Much has been written about Bach’s cryptic unfinished double fugue on four themes, which breaks off in the 238th bar shortly after the striking exposition of Bach’s personal signature melody has been finally combined with the two other new themes developed earlier in the movement. This fugue was to conclude the Kunst der Fuge not so much because of its extreme difficulty, perhaps, but because it would sum up Bach’s personal vision of fugue by the composer making a cameo appearance in it as one of the countersubjects to the Art of Fugue theme. It was a work that was in any case to be heard as mysterious because the Art of Fugue subject was not to make an appearance until quite near the end of the piece. There it was to be shown to combine seamlessly with the other three themes which had already been extensively developed. This glove-like fit was really only discovered in the nineteenth century when it was observed that Bach had surely intended to combine the three themes in the Contrapunctus with the Art of Fugue subject itself in a final contrapuntal tour de force. You can imagine what this fugal complex would have sounded like if you listen carefully to the very last combination of the three themes just before the fragmented torso ends and substitute the Art of Fugue subject for the free counterpoint in the first treble viol part. Indeed, this fugal complex in four parts must have been Bach’s basis for the invention of the movement.

Many scholars are now of the opinion that Bach had in fact completed the final fugue, but that, due to the confusion of manuscript sources after his death, incompetent editors failed to put the pieces of the puzzle together correctly.

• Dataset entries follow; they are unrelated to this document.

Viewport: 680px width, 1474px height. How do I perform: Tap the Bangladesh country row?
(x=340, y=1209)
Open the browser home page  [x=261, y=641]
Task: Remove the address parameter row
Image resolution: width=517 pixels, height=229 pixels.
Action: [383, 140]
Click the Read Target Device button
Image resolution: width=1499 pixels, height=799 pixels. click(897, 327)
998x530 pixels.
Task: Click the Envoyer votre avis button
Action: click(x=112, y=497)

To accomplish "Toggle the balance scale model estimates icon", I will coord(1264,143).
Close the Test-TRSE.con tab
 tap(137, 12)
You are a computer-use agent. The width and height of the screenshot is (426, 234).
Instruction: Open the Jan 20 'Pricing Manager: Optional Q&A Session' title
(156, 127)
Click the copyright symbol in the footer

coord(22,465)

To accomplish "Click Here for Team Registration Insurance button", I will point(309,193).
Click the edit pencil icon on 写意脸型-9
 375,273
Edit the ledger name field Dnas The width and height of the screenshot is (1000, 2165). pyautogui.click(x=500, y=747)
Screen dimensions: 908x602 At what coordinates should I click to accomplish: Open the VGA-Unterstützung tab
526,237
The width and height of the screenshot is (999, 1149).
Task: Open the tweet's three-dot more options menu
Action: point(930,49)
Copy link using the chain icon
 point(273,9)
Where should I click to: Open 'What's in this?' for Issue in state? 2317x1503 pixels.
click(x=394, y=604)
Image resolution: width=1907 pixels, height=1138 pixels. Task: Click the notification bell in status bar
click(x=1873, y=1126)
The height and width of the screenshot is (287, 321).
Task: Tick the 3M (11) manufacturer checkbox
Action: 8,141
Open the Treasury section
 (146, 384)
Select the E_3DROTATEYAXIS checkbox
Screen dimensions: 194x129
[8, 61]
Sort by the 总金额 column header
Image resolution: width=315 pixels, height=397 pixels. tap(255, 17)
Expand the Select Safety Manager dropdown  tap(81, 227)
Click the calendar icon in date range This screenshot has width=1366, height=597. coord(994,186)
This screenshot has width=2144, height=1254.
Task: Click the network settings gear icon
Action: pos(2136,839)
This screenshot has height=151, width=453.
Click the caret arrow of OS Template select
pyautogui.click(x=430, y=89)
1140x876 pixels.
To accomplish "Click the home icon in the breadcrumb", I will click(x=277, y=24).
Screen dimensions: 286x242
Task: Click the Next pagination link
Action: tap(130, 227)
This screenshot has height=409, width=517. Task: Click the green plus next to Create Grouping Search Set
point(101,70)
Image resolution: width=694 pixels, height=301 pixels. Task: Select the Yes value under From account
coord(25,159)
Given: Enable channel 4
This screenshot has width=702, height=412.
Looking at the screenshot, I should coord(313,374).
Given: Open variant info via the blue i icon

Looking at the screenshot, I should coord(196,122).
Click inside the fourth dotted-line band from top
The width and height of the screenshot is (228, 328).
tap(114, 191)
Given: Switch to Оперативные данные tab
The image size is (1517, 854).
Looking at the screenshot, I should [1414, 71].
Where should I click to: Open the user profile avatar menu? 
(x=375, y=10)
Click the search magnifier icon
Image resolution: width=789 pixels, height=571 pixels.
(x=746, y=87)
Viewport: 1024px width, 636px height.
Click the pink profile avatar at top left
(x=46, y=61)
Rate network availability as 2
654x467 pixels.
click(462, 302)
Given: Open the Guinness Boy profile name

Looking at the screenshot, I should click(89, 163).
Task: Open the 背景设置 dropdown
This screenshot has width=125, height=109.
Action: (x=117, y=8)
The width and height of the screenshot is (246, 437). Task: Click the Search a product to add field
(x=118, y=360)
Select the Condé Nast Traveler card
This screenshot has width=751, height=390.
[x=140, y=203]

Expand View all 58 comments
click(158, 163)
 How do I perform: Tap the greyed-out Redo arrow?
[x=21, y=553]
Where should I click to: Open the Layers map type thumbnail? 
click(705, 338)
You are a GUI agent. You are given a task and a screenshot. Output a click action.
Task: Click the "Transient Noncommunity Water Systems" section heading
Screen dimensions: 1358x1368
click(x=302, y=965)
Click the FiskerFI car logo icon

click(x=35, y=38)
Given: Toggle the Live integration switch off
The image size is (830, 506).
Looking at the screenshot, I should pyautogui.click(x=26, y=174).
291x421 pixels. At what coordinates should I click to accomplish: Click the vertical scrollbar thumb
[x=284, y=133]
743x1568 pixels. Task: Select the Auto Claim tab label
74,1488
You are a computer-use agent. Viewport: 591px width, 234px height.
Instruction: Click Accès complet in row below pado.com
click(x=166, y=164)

But given the most reliable dating for the manuscript of the final fugue torso, it becomes difficult to understand why Bach never supplied a conclusion to the engraver. On the basis of a careful study of Bach’s gradually deteriorating handwriting and the watermarks found in the relevant paper, the most recent scholarship has dated this manuscript to the period between August 1748 and October 1749, perhaps as much as two years before his death. Bach’s first eye operation took place much later, during the last days of March, 1750, and thereafter, according to the Obituary, ‘he no longer had use of his eyes.’ Bach died on the 28th July, 1750. There were therefore at least five months before his first operation and possibly far more than that during which Bach apparently did not work on this fugue. It seems difficult to claim, therefore, that pressures of time prevented him from bringing the work to completion.

One is left wondering why it was, then, that Bach delayed completing the Art of Fugue, even if it were more or less obvious to him how he would want to proceed. Although there is no further evidence that would help answer this question, it is certainly worth considering whether the composer had second thoughts about issuing a work in which his boldly embroidered family emblem was proclaimed, no matter how appropriate and well-deserved this proclamation. So even if he could easily have finished filling in the details of the final fugue, of which no one can have the slightest doubt, it is worth considering whether Bach did not through his inaction choose to leave it unfinished at his death. Certainly this was Emanuel Bach’s view when he supplied the last page of the unfinished fugue manuscript with the following inscription: ‘NB. At this point in the fugue where the name B A C H was introduced in a countersubject, the author died.’ Though in a literal sense Emanuel was surely engaged in myth-making, his inscription also surely contains within it a kernel of truth: namely, that as a composer of fugues, Bach had in fact died at that very moment when he decided not to complete the final fugue breaks. As the fortunate inheritors of this work, we are nonetheless compelled to wonder at the conclusion of a stirring musical fragment at the same that we reflect on the loss of someone so passionately dedicated to its cultivation.